DATA PROVIDED -
Segment Open
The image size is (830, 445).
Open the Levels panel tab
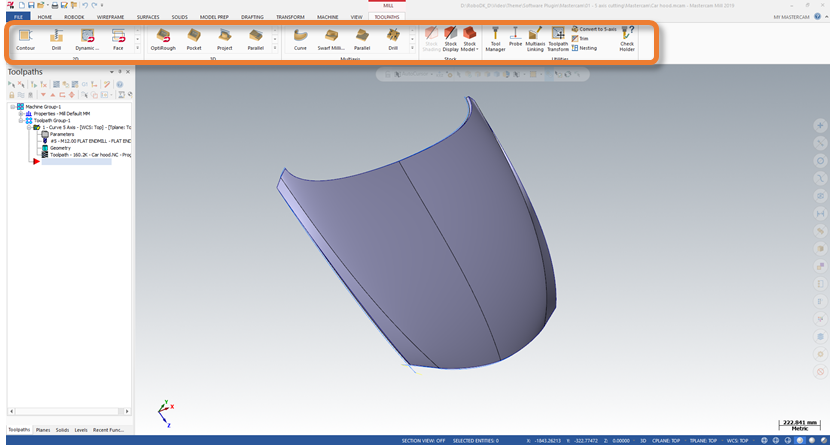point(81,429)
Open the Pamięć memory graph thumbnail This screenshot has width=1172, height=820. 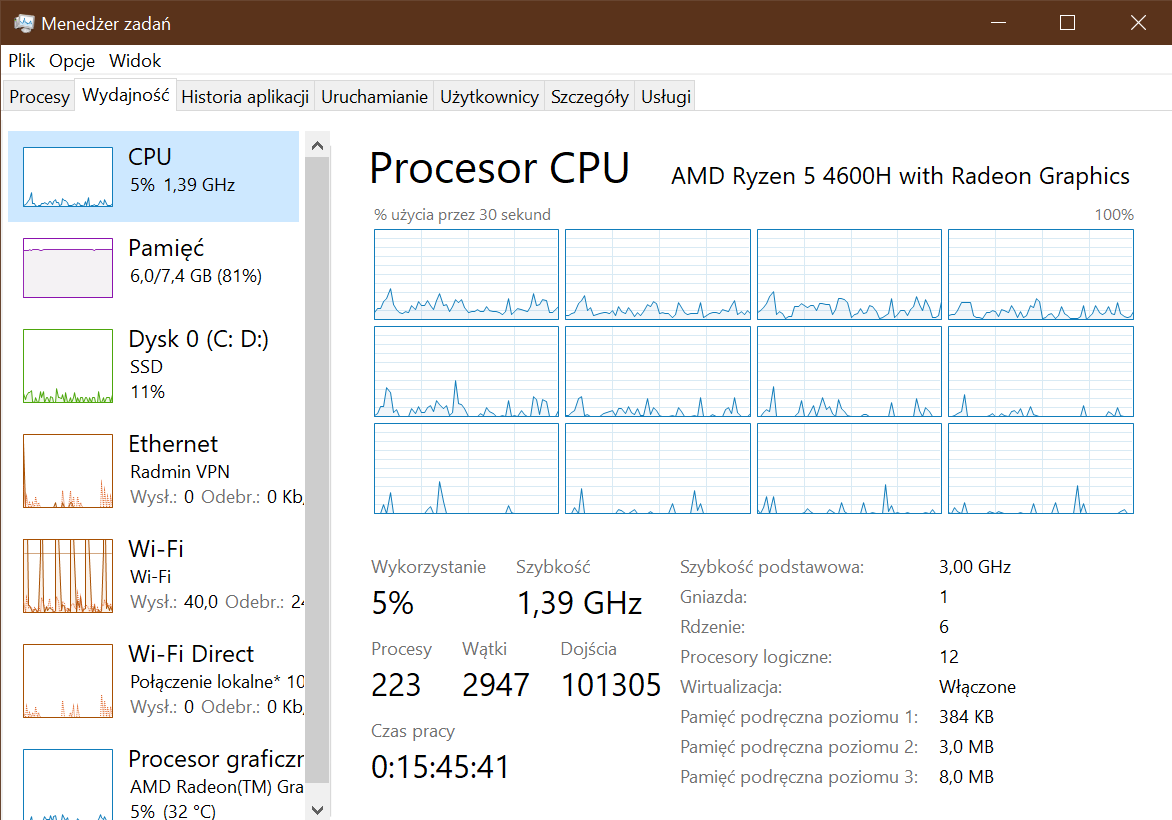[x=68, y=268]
Segment Closed
Segment Open
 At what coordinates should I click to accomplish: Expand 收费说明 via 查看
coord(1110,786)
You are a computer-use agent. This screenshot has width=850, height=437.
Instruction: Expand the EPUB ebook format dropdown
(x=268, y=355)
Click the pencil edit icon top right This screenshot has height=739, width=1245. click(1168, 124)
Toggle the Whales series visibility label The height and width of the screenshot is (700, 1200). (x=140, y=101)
Segment Closed
Segment Open
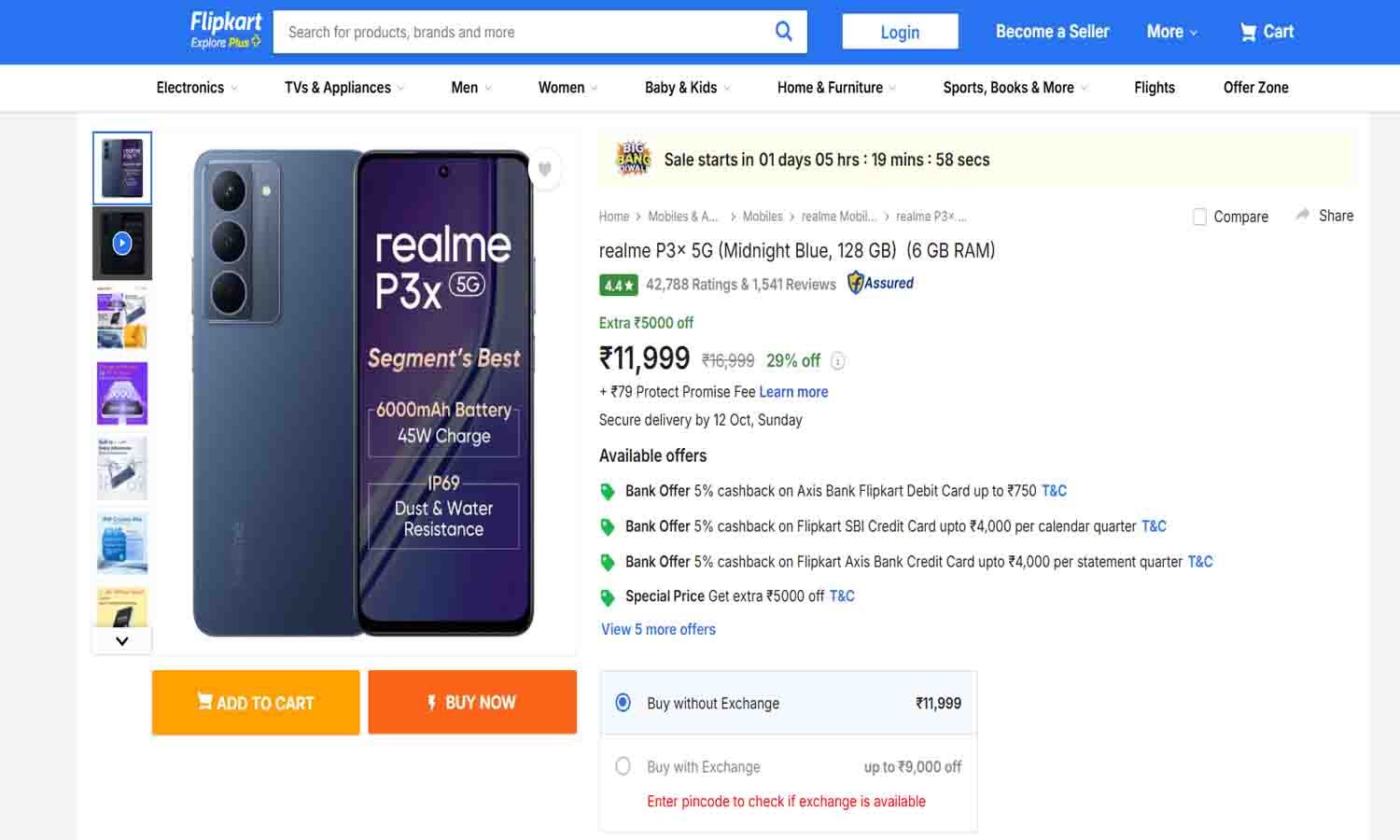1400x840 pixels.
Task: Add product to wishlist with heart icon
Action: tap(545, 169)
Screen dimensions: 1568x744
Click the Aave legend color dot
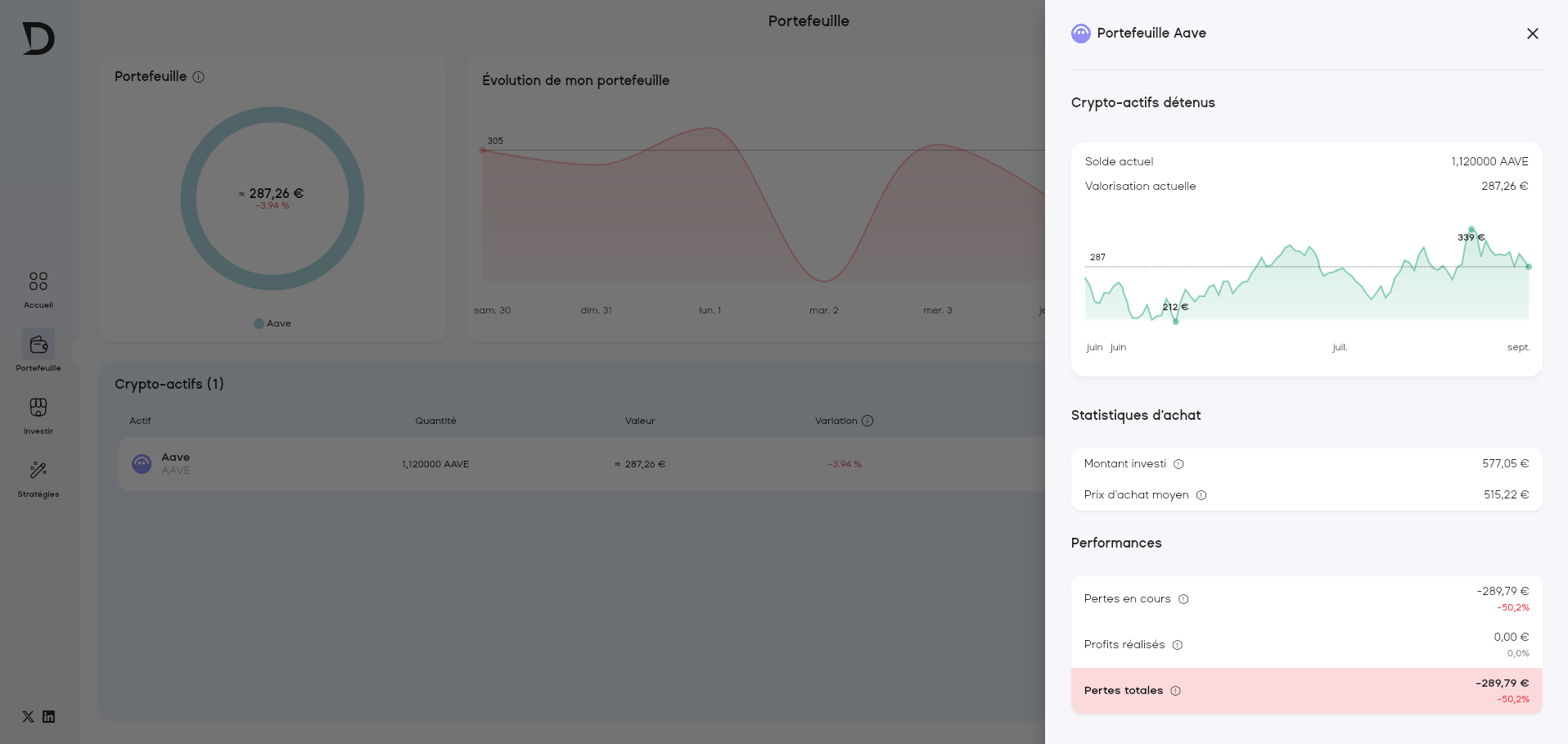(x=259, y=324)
Segment Closed
REQUIRED ACTION - Look through the material above and print exactly the lines from the one containing "Click the pencil" to the one containing "Toggle the Whales", both included, and nothing more.

WRITTEN ANSWER -
Click the pencil edit icon top right This screenshot has height=739, width=1245. click(1168, 124)
Toggle the Whales series visibility label The height and width of the screenshot is (700, 1200). (x=140, y=101)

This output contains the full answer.